Your goal: Line count for "element": give the number of lines in the records below that hold it, and nothing else.

=== The input ===

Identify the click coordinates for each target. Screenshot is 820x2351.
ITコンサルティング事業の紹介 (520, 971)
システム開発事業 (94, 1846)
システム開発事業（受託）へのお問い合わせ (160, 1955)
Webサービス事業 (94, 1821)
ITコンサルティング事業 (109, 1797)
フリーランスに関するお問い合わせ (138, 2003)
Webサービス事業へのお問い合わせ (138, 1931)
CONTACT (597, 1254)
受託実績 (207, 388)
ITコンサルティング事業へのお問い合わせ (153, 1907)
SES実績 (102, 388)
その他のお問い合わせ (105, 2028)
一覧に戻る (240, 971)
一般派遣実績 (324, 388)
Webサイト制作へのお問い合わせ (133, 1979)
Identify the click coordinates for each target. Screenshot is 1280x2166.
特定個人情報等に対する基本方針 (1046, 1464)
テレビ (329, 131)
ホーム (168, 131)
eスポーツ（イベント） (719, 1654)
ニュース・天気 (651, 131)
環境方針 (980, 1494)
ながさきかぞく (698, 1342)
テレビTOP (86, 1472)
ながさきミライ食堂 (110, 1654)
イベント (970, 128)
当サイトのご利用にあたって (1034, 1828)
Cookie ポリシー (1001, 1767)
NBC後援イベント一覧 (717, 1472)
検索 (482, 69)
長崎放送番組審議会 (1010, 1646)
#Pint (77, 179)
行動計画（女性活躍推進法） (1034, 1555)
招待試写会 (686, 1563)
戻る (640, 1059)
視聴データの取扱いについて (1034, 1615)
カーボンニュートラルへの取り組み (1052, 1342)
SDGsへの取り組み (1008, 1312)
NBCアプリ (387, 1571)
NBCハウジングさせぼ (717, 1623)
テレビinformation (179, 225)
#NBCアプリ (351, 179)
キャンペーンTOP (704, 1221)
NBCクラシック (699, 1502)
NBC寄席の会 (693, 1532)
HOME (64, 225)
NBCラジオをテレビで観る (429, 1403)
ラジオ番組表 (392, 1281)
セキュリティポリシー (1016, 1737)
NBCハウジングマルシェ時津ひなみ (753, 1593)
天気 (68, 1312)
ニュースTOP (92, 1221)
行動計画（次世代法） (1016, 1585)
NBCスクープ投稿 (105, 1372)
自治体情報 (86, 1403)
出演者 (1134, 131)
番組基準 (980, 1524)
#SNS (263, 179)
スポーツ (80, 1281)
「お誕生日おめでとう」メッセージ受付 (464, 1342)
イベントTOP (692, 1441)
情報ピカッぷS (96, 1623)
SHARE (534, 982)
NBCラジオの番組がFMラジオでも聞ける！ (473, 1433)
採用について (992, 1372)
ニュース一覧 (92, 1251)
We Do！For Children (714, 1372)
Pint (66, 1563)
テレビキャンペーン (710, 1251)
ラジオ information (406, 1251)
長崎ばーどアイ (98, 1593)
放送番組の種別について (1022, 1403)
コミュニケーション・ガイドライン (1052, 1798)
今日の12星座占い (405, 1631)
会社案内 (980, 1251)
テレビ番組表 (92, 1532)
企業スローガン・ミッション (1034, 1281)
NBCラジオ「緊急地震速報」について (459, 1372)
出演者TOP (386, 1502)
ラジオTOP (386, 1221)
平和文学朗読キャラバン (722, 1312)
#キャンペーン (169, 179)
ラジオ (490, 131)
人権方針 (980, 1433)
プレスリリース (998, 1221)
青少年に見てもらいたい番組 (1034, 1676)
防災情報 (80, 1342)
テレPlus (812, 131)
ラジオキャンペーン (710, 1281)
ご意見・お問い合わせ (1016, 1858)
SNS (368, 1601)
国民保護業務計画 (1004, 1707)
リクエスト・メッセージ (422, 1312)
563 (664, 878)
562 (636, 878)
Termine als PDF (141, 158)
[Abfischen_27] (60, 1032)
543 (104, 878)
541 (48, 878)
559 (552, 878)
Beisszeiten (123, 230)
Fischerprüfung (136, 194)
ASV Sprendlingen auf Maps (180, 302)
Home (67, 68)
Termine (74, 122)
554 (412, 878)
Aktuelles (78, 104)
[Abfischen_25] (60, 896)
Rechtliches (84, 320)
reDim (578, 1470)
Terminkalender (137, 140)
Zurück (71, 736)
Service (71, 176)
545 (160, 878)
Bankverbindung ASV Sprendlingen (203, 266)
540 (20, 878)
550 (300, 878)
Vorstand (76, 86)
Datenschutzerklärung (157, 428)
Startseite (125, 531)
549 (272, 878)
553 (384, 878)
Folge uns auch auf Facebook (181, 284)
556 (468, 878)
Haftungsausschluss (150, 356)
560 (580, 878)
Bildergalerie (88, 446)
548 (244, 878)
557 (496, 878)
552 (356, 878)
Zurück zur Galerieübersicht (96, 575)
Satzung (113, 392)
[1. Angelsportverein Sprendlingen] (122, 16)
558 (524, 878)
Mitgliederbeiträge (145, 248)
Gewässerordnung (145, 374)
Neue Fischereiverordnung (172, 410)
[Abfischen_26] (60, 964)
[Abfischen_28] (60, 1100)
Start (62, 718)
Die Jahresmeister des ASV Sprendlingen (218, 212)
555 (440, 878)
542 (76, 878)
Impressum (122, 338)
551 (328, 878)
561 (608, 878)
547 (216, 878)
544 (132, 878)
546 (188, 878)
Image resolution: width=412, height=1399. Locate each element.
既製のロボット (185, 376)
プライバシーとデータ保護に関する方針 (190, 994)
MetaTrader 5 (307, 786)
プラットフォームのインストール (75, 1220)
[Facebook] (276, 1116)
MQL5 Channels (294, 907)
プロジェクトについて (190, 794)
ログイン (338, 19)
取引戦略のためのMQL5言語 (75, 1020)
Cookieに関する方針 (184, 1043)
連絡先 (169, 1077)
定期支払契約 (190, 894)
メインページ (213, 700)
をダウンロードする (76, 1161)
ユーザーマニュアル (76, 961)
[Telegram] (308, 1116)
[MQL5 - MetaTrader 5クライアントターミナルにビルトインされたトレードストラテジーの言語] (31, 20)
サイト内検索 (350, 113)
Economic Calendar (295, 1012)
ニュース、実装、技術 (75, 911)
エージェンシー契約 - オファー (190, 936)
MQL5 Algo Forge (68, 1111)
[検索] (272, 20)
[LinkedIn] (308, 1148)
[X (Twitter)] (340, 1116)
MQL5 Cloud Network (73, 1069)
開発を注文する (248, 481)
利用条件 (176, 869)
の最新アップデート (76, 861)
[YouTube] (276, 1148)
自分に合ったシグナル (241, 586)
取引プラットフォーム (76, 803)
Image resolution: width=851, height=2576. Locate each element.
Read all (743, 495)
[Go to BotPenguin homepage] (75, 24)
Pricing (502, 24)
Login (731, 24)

===

Answer space: 2